Détracteurs et partisans savourent le départ du Premier ministre, alors que la pression internationale contre les dirigeants militaires soudanais devrait s’intensifier
Des manifestants contre le régime militaire montent sur le toit d’un véhicule militaire pour célébrer leur arrivée au palais présidentiel, le 19 décembre à Khartoum (Reuters)
Des manifestants contre le régime militaire montent sur le toit d’un véhicule militaire pour célébrer leur arrivée au palais présidentiel, le 19 décembre à Khartoum (Reuters)
Par Mohammed Amin à KHARTOUM, Soudan

La démission d’Abdallah Hamdok était annoncée depuis des jours.
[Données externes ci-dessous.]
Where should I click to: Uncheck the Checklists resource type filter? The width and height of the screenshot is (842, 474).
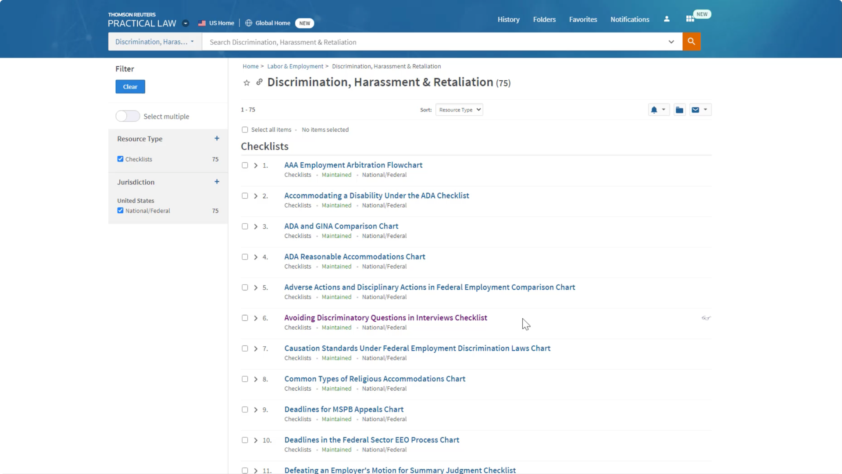pos(120,159)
Le Premier ministre, qui a été arrêté et démis de ses fonctions par l’armée à l’issue d’un coup d’État en octobre, avant de signer un accord avec les putschistes quelques semaines plus tard, s’était vu supplier par les puissances nationales, régionales et internationales de rester à son poste afin de maintenir la période de transition et la transformation démocratique du Soudan sur les rails.

Néanmoins, la réintégration de Hamdok n’a guère semblé modifier la trajectoire empruntée par l’armée. Les protestations contre le coup d’État militaire se sont poursuivies, tout comme la répression meurtrière.

Finalement, dimanche soir, le Premier ministre a démissionné, après deux ans de mandat. La nouvelle a provoqué la liesse des manifestants pro-démocratie, tandis que les comités de résistance à l’origine de la révolution de 2019 qui a porté Hamdok au pouvoir ont promis de poursuivre la lutte contre la prise de pouvoir militaire.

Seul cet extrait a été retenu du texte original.